San Martino di Licciorno: da Prato Sopralacroce a Borzone

Un'escursione in Valle Sturla da Prato Sopralacroce alla scoperta della Chiesa di San Martino di Licciorno e della sua leggenda

Chiesa di San Martino di Liciorno

Siamo nel Parco Naturale dell’Aveto sull’antichissima via di comunicazione che collegava la costa ligure alla Pianura Padana. E’ stata costruita dalle prime tribù liguri e utilizzata successivamente in epoca romana e medioevale. L’itinerario che attraversa le valli di Sopralacroce e Borzone riserva agli escursionisti numerosi reperti storici ormai abbandonati alla natura. A circa 30 minuti di cammino da Sopralacroce emerge tra la fitta vegetazione del bosco un campanile ancora intatto nella sua struttura.

E’ tutto ciò che resta della Chiesa di San Martino di Licciorno. Il primo documento scritto è un atto notarile del 1298 nel quale viene incaricato il canonico di Lavagna di procedere alla elezione del rettore nelle vacanti chiese di Santa Maria de Supracruce e San Martino di Licciorno. Venne eletto così il rettore Guglielmo di Borzone. Devono ancora essere fatti studi approfonditi sull’epoca di prima fondazione; si possono solo avanzare alcune ipotesi: la tipologia planimetrica potrebbe essere medievale, infatti le dediche a San Martino di Tours risalgono in genere all’età Ambrosiana che va dal IV al V secolo o al periodo Longobardo tra il VI e il VIII secolo.

San Martino di Licciorno

La tradizione locale vuole San Martino di Licciorno come la prima parrocchiale del territorio; con certezza nel 1491 la chiesa era dipendente dalla nuova parrochiale di Prato Sopralacroce. L’altare di San Martino fu rifatto nel 1768 quando venne restaurata anche la torre con due campane nuove. Documenti del 1366 citano le frazioni di Villa de Axereti e Villa de Lizurno, quindi sicuramente la zona era abitata, anche se oggi, percorrendo il sentiero, non si notano resti di case nei suoi dintorni. La chiesa venne definitivamente abbandonata a metà dell’Ottocento.

LA LEGGENDA

Pare che, adiacente alla chiesa, ci fosse anche un piccolo cimitero, protagonista di una leggenda popolare dovuta, probabilmente, al mistero dei fuochi fatui: fiammelle di luce, visibili a volte nei cimiteri che, nell’antichità, si ritenevano la dimostrazione dell’esistenza dell’anima. La paura aggiungeva poi i suoni, le voci e produceva la superstizione: mai avvicinarsi a un cimitero dopo il tramonto! Ma una donna di Zolezzi volle dar prova del proprio coraggio per sfatare questa credenza: avrebbe passato l’intera notte nel cimitero di San Martino, da sola.

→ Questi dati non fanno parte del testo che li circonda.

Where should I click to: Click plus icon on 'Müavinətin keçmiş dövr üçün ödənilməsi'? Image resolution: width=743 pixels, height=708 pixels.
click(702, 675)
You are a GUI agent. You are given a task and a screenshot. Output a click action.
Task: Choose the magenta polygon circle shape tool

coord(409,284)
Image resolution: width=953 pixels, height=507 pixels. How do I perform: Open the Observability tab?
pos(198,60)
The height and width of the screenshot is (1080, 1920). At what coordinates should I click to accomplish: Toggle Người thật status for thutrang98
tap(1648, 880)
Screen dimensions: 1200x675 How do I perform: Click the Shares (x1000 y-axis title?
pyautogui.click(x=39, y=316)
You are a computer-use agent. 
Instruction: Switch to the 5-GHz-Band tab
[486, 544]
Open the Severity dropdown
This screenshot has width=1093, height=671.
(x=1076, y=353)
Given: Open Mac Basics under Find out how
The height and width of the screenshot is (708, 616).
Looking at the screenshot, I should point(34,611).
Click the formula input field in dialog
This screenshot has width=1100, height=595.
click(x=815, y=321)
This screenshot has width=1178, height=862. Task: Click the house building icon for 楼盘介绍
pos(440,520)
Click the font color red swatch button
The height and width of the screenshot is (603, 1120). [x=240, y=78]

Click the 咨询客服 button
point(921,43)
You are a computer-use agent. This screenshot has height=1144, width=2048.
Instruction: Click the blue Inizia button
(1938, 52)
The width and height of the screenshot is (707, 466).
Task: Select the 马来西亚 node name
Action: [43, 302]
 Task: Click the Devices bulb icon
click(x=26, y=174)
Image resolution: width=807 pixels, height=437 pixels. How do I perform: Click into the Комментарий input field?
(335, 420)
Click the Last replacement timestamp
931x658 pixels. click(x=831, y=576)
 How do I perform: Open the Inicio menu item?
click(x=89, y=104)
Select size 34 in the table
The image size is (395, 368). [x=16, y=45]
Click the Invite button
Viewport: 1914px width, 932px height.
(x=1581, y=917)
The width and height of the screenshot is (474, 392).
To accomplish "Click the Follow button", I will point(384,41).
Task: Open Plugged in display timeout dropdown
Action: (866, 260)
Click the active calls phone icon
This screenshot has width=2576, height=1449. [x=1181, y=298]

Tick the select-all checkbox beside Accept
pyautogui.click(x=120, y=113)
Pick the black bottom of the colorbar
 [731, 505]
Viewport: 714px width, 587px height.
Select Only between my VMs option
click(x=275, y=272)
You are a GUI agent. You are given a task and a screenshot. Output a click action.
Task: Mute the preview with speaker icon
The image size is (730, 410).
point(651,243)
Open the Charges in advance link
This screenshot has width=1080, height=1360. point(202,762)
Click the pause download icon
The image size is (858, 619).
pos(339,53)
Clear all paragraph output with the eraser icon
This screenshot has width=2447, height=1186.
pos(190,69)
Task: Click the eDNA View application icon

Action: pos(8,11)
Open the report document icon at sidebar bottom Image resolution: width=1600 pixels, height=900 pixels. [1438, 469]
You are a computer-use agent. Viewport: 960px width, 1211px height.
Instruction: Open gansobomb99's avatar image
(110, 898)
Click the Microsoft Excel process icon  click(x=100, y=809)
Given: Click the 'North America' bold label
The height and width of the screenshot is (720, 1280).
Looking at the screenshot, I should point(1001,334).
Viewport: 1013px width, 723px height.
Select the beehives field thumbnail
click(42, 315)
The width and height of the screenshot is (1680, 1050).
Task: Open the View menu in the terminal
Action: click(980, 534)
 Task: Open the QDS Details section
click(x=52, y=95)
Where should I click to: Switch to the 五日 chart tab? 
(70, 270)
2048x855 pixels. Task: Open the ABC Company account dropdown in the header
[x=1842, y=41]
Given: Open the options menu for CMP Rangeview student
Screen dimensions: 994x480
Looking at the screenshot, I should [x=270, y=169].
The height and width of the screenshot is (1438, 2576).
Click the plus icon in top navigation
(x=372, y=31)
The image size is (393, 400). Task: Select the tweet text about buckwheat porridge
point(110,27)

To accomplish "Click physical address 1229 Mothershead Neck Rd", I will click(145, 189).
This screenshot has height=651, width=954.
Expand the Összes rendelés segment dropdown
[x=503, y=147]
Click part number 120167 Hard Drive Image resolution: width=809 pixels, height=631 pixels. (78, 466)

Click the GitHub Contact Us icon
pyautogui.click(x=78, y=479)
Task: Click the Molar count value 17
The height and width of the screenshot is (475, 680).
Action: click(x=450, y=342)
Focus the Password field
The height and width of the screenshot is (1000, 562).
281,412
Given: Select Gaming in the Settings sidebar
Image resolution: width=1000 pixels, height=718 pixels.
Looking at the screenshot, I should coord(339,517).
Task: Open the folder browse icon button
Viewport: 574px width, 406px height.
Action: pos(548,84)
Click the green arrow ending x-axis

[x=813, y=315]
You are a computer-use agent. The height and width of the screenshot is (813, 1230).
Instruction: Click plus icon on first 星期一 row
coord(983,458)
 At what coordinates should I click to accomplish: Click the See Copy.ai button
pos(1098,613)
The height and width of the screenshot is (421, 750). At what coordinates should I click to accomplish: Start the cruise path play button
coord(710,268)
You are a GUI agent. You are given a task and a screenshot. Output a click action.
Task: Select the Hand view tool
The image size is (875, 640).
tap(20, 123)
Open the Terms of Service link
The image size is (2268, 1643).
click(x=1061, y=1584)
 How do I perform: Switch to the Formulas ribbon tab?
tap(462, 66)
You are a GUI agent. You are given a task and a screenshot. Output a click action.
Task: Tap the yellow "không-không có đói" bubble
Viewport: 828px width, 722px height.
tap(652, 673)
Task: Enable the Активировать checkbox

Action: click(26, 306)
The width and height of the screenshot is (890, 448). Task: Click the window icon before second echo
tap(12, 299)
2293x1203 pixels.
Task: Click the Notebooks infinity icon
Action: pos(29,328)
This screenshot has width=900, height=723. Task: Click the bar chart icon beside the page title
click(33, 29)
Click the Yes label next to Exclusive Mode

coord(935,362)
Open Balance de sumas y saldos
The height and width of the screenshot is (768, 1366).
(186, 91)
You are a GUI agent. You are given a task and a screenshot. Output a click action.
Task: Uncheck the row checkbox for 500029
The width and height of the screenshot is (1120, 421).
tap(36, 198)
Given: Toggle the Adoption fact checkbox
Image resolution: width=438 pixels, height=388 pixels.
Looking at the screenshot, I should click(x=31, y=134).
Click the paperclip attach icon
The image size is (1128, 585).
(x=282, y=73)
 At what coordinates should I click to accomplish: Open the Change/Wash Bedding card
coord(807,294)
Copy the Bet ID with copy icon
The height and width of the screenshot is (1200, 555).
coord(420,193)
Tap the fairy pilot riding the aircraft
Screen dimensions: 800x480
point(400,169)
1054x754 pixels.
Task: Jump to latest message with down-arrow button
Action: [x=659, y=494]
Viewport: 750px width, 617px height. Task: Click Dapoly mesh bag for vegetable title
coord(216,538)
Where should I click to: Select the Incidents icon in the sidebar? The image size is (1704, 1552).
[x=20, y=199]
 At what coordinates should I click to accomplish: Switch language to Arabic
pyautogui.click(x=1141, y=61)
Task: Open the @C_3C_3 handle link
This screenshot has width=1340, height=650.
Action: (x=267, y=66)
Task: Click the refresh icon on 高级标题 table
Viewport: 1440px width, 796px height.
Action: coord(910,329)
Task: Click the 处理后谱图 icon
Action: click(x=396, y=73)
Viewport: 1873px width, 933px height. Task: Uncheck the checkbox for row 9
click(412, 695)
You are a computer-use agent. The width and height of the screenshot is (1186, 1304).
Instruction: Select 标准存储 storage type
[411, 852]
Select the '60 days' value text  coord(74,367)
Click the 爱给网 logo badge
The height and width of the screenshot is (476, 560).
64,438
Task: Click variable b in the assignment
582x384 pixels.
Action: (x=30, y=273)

Fu così che, al crepuscolo, si recò al cimitero portandosi il fuso e la rocca per filare la lana e ingannare il tempo. Passò diverse ore lavorando finchè, ormai a notte fonda, il fuso le sfuggì di mano. La donna si alzò per cercarlo ma, all’improvviso, si sentì tirare la gonna verso terra. “Qualcuno” la stava tirando da una tomba! La poveretta non resse allo spavento. La mattina seguente, chi andò a verificare l’esito della sua sfida, ebbe un’amara sorpresa e la “conferma” di tutte le peggiori ipotesi, trovandola morta nel camposanto, con il fuso impigliato nella gonna, ben conficcato per terra, vicino a una tomba.

San Martino di Licciorno

INTERESSI STORICI

Percorrendo il sentiero da San Martino verso sud si prosegue nelle valli di Borzone. L’escursione è facile, di tipo Turistico. Seguendo il segnavia con due barre rosse si può raggiungere l’imponente volto megalitico (h 0:45), unico nel suo genere e l’antichissima Abbazia di Borzone (h 1:30). Una breve deviazione dal sentiero che unisce Zolezzi a S. Martino (h 0:25) permette di vedere un interessante tratto di beo che attraversa il rio su di un antico ponte in pietra: i beudi o bei sono una vasta rete di canali di adduzione delle acque che fanno parte di una grande opera di ingegneria idraulico-agraria; la tradizione vuole costruita dai monaci di Borzone.